Let’s get one thing straight: I’m a huge Vittoria fan. Over the years, I’ve trained on Rubino Pros and raced on the famous Corsa tubulars.
In 2023, Vittoria celebrates 70 years, most of them dedicated to high-performance tyres. It has nailed the formula with the Corsa concoction, and the brand is a regular in the pro peloton because of it. However, in the shop I worked at we used to say that Corsa must be Italian for paper, and Rubino for rock, because even though Corsa was the quickest rubber you could buy, it was notoriously fast-wearing. And although the Rubinos were incredibly durable, they were a little weighty.
Vittoria has addressed each of these issues with the new Vittoria Corsa N.ext (which you’ll usually see branded as N.EXT). Glenn Lee, managing director at Vittoria Industries North America (who’s also an Aussie), calls it ‘arguably Vittoria’s most important release in quite a few years,’ because it fills the gap between the pro-level Corsa and the weekend-warrior Rubino. Corsa N.ext is for riders who like to go fast, but can’t be changing their tyres every couple of weeks.

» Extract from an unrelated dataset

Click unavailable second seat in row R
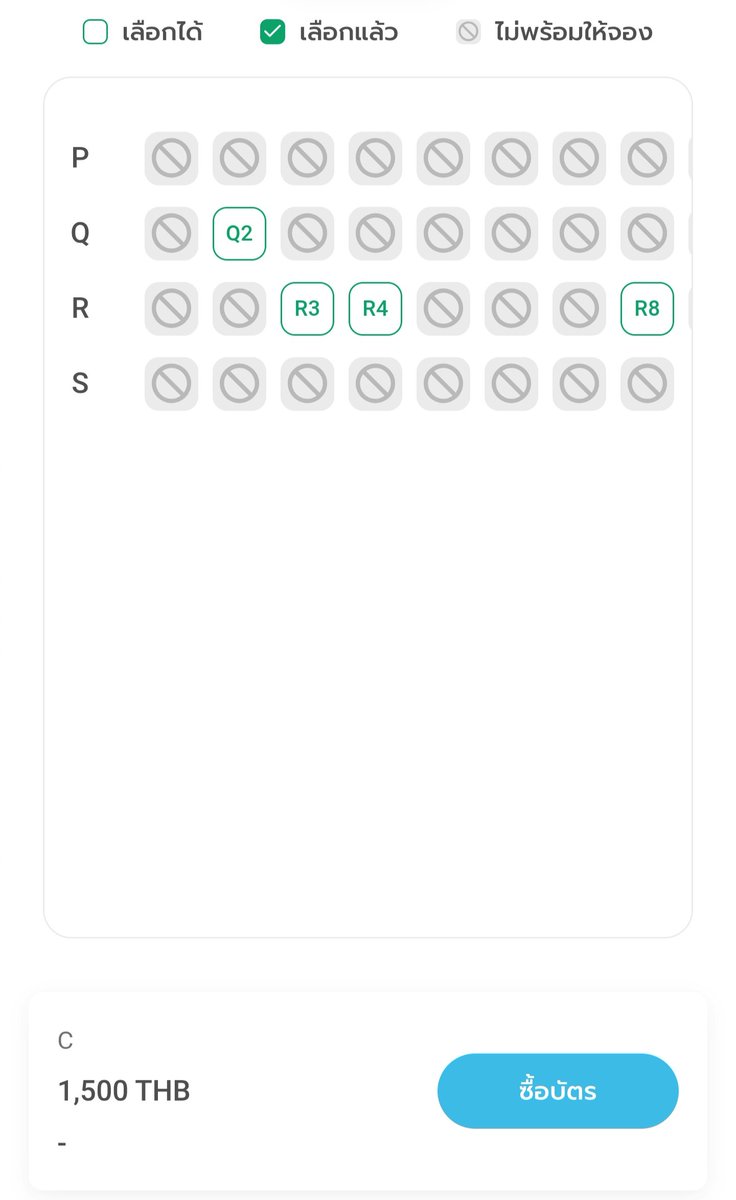Screen dimensions: 736x1200 [239, 308]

I had the luxury of receiving these tyres long before their release, so there was no marketing collateral to influence my thinking, which was great. Out of the box, my 28mm tyres had Corsa’s familiar straight tread, but they were thicker than ones I’d seen in the past. Still light, they struck a healthy balance between durability and weight.

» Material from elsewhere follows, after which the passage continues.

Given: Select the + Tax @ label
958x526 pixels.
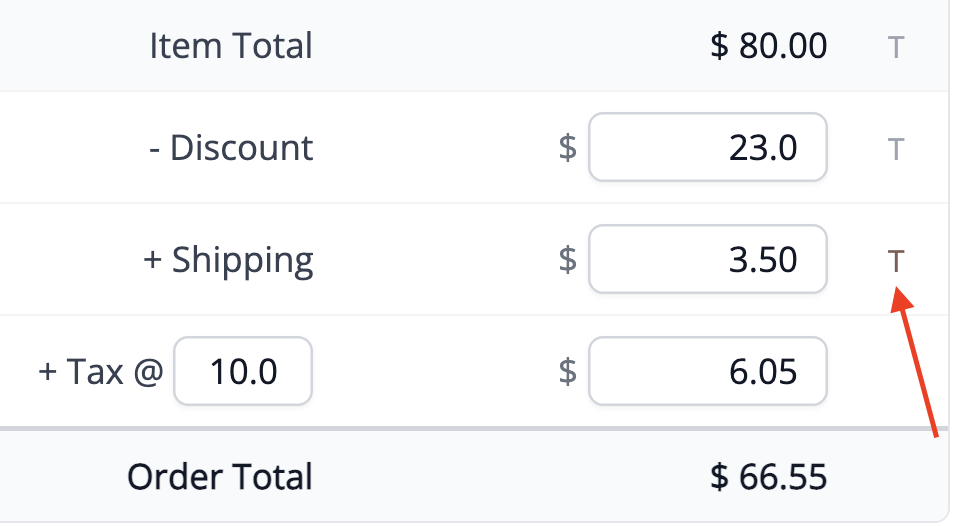Looking at the screenshot, I should point(101,371).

Later, I learned that the tyres include a compound that’s new for Vittoria – a mix of graphene and silica to specifically improve mileage and grip. Underneath that is a puncture protection belt, and underneath that are three nylon layers. This won’t save you from glass and other sharp debris, but it should wear longer than the pro-level Corsa models, Corsa Speed and Corsa Control.
Set-up and riding
Vittoria sent Cyclist two sets of tyres – one tubed and one tubeless – along with the requisite tubes (latex), or valves and sealant. Lucky for us, Vittoria also sent its Air Liner inserts, which fit inside tubeless tyres and allow you to keep riding if you get a flat. I could write pages on the benefits of these, but will spare you this time – all you need to know is they’re a game-changer.
The tubeless tyres fit hookless (for 28c TLRs and up) or hooked rims and, although tight, I managed to fit them reasonably quickly. The bead snapped into place beautifully and I only needed a track pump to inflate, rather than a CO2 canister or air compressor.

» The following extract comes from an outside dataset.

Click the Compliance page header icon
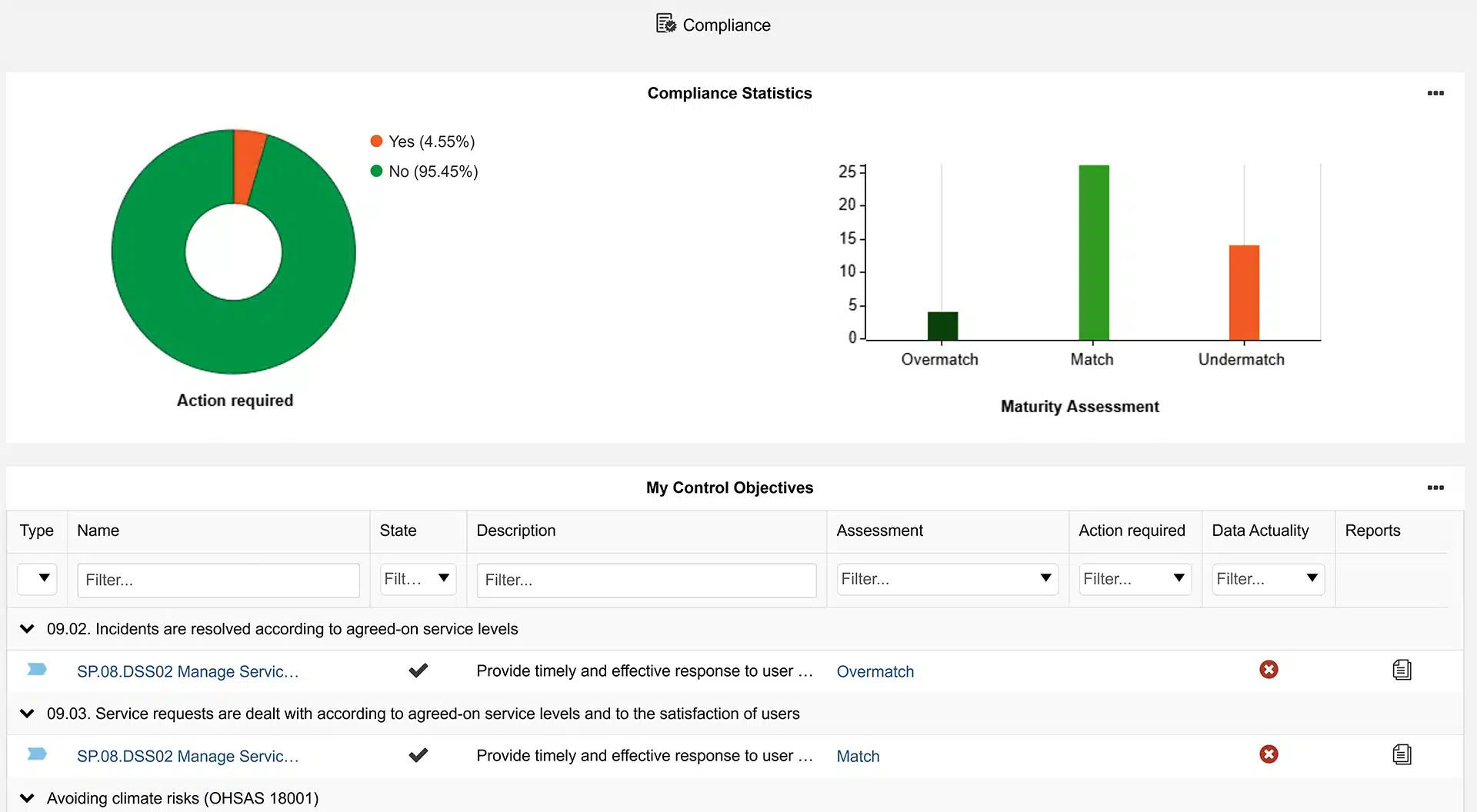The image size is (1477, 812). (x=665, y=24)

On the road, the tyres were magnificent. All fresh rubber spins up quickly, but these ones were unmissably Corsa-like and had the added bonus of being really grippy.
I had equal amounts of confidence on the N.ext as I do on my usual go-to tyres (Schwalbe One), except with Vittoria’s I enjoyed some added speed and comfort. I didn’t get a puncture, and there weren’t any out-of-the-ordinary scuff marks on the tread.
Tyres can make a massive difference to your ride experience. Too light and they can leave you roadside fixing flats; too robust and they slow you down and leave you wanting for extra speed. The Vittoria Corsa N.ext have done what so many tyres claim: they’ve found the ideal balance performance-oriented riders crave. I thoroughly enjoyed getting the Vittoria logo back on my bike and will keep it on there as long as I can.